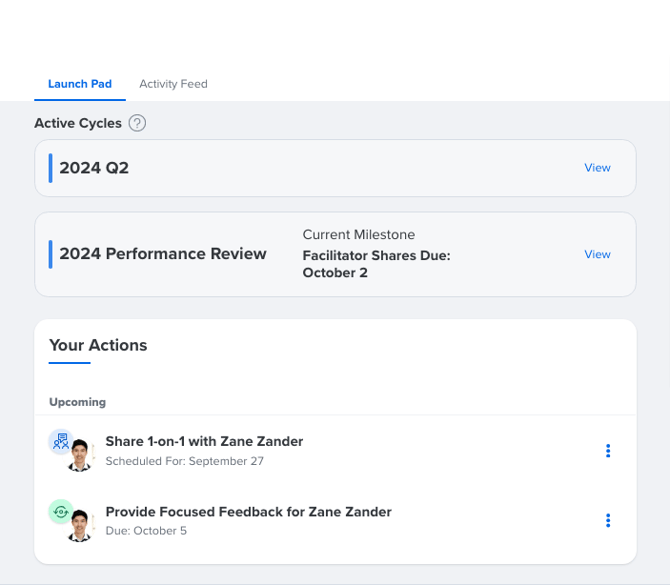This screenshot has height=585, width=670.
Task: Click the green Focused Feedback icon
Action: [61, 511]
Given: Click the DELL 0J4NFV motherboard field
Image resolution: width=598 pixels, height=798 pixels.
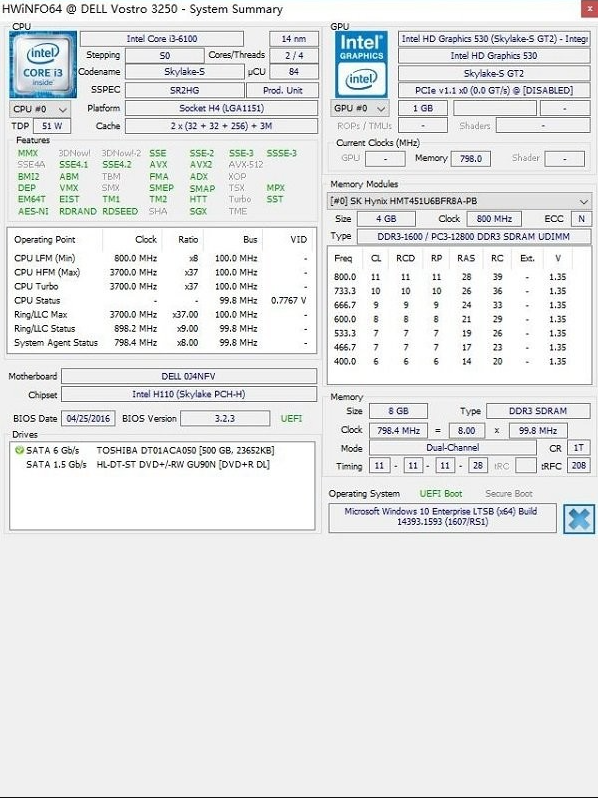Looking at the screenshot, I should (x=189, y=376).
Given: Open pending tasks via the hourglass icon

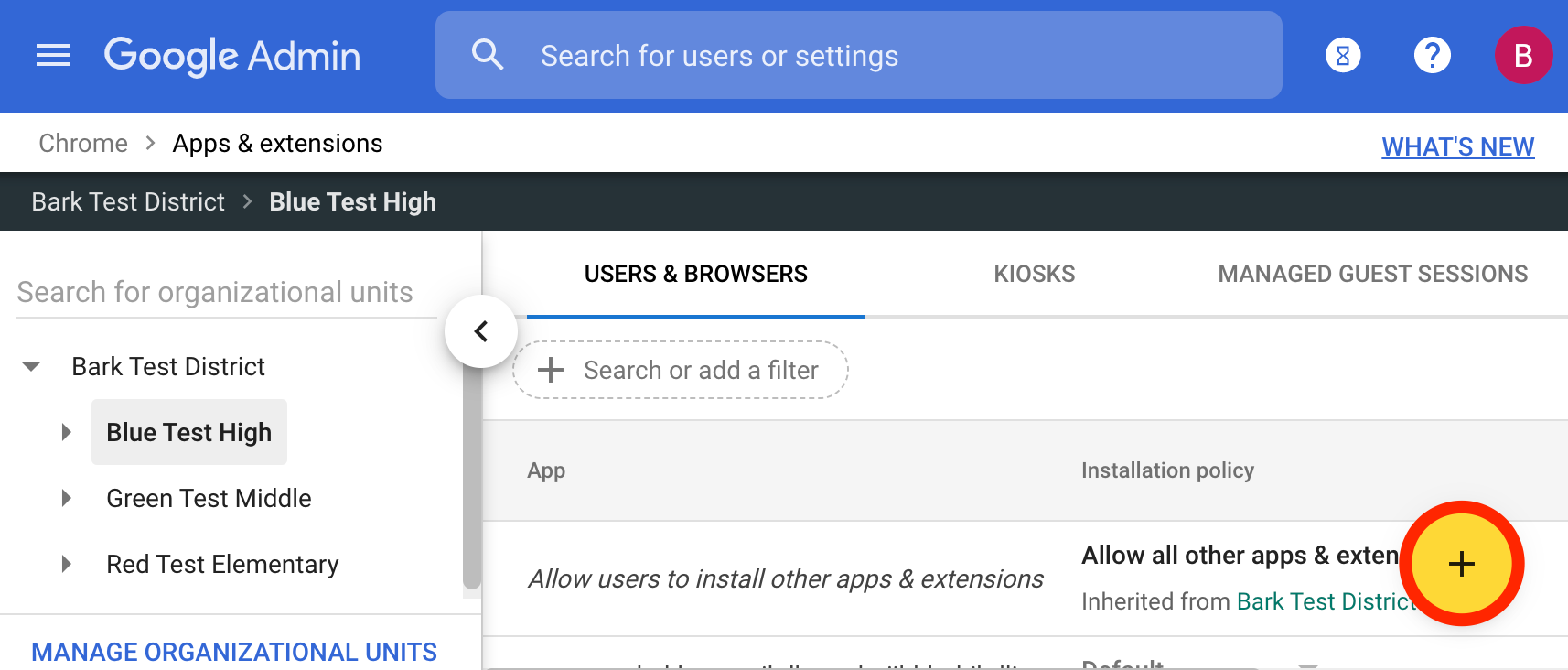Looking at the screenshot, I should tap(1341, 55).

> **Aim of the exercise**
With pictures left out, extract the lines from the one containing "Given: Click the" to the end of the material above, both included, exactly as written.

> **Response box**
Given: Click the DELL 0J4NFV motherboard field
Image resolution: width=598 pixels, height=798 pixels.
Looking at the screenshot, I should (x=189, y=376).
Given: Open pending tasks via the hourglass icon

Looking at the screenshot, I should tap(1341, 55).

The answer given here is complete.